Reality-based television produces all kinds of  programs on cooking. Netflix has a series called Chef’s Table and two episodes were featured at the Berlinale. The two chefs are in a sense,  yin and yang. In Berlin, Germany, Tim Raue is the supreme commander of his  restaurant, omnipotent in food preparation. At the Baekyangsa Temple in South  Korea, Jeong Kwan prepares meals for her community with serenity and a  spiritual passion.

Coming from a tough childhood in Kreuzberg where he was a member of a street  gang known as the “36 Boys,” Tim Raue grew up with beatings and robberies.  Violence was a way to control his life. But he was smart enough to realize that  crime would only lead to prison so he took the advice of a school counselor to  learn a trade. Since he used to spend his pocket money in supermarkets, where  he felt safe and found “an escape from the ordinary world”, he decided on  cooking. Once he made up his mind, he concentrated all of his energy on getting  far away from the street and ascending the ladder to become a great chef with a  Michelin star. Still not satisfied, Tim toured Singapore where he became  inspired to incorporate elements of Thai, Chinese and Japanese cuisine into his  food. This became the new cuisine for Restaurant Tim Raue. The restaurant is a  part of him, “I create my own universe. If I walk in the restaurant that is the  most successful moment for me because I see that I was able to control bad  energy and turn it into something which is beautiful.” The energetic  documentary directed by Abigail Fuller captures Tim’s ego in full view and  presents some tense moments in the kitchen with his colleagues. It’s not just  the spices that are hot!

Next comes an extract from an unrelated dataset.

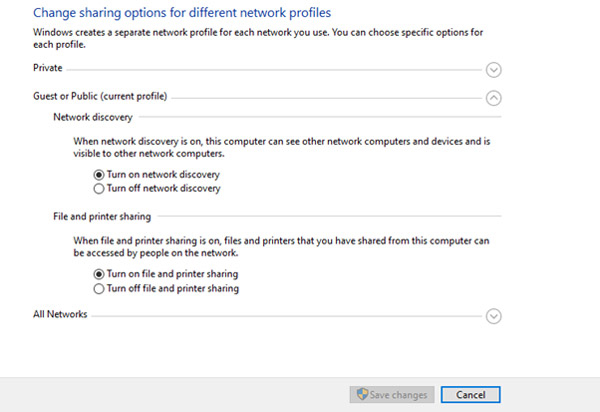This screenshot has width=600, height=412.
Task: Collapse the Guest or Public section chevron
Action: point(493,97)
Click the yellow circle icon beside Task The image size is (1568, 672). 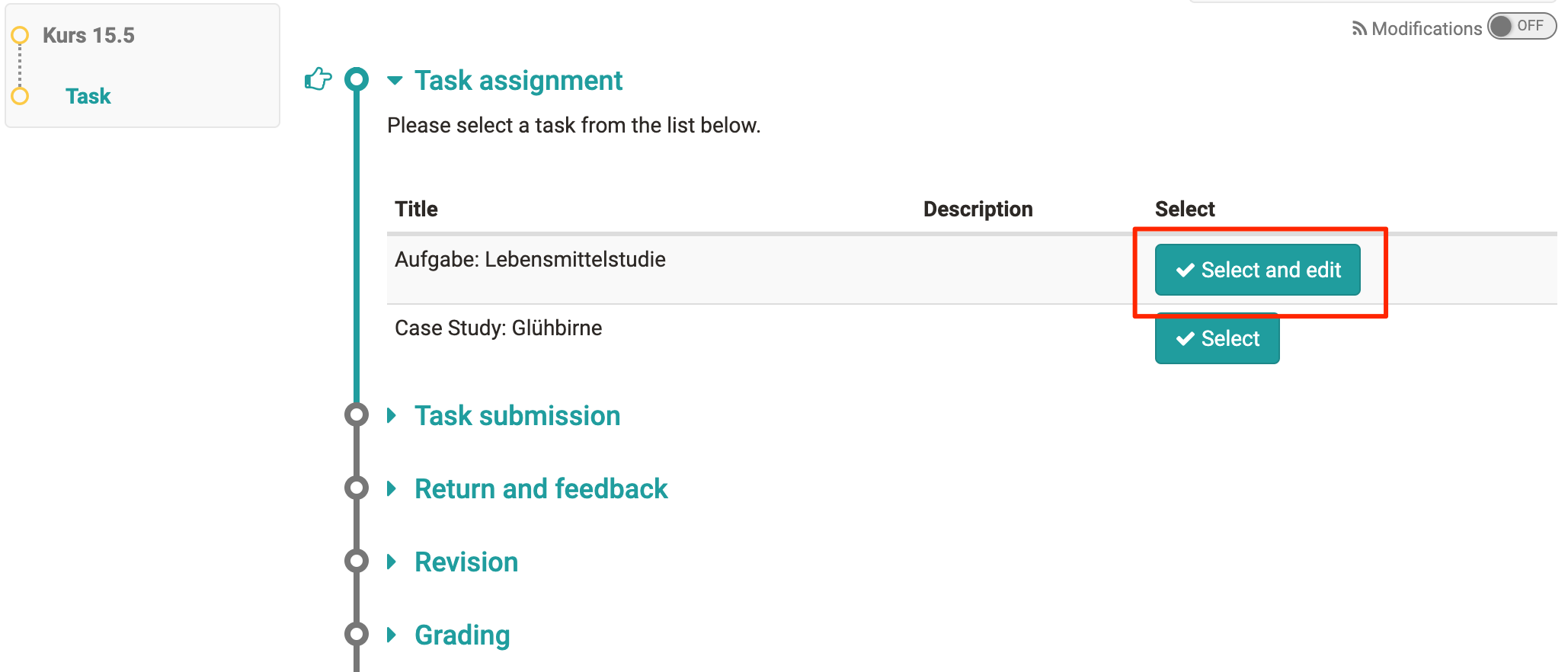(20, 96)
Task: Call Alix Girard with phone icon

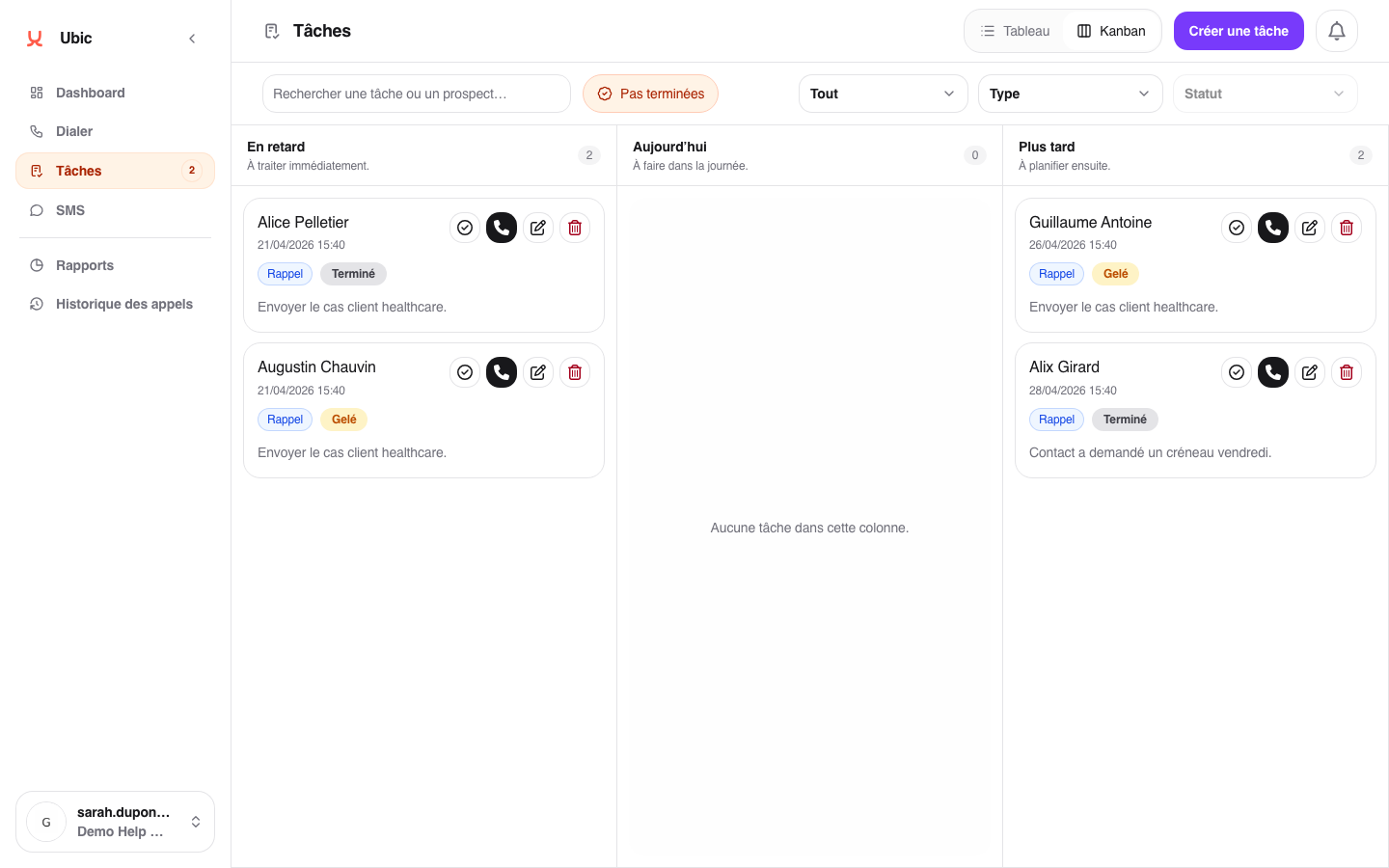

In stark contrast to the way Tim approaches his  cooking, Jeong Kwan believes that ego and creativity cannot go together. She  began making noodles as a young girl living on a small farm with her family.  But heartbroken after her mother died when Jeong was just 17, Jeong ran away  from home to be a monk. She went to the Zen Buddhist Baekyangsa Temple where  she was taken in. Over the years she has managed a vegetable garden where  insects or wild boar can freely feast. She harvests what she needs to prepare  vegetarian meals. Nature is her gardener. She ferments her own soy and chili  sauces. She moves among the trees and gardens as if a part of the breeze.

Jeong does not have a restaurant. She prepares meals for nuns and visitors to  the temple. Eric Ripert, a Buddhist French chef, met Jeong while traveling  through Korea. He wanted to try foods from a Buddhist temple. In Jeong he found  something quite extraordinary. With only nature to learn from, Jeong developed  meals through pairings of herbs, fruits, vegetables and other plants in ways  that master chefs around the world aspire to create. Her presentations are fit  for framing. Eric invited Jeong to New York to cook for a group of journalists.  Now she is featured in an American television documentary directed by David  Gelb. Despite all the attention, Jeong remains humble and serene. She explains,  “I make food as a meditation. I am living my life as a monk with blissful mind  and freedom.” Neither words nor film can truly capture the Zen Buddhist monk  called Jeong. The documentary is like an appetizer, providing a small taste of  who she is. Jeong believes, “With food we can share and communicate our  emotions. It’s that sharing that is really what you’re eating. There is no  difference between cooking and pursuing Buddha’s way.” Catch this episode for a  glimpse of a rare and beautiful person who expresses herself through her food.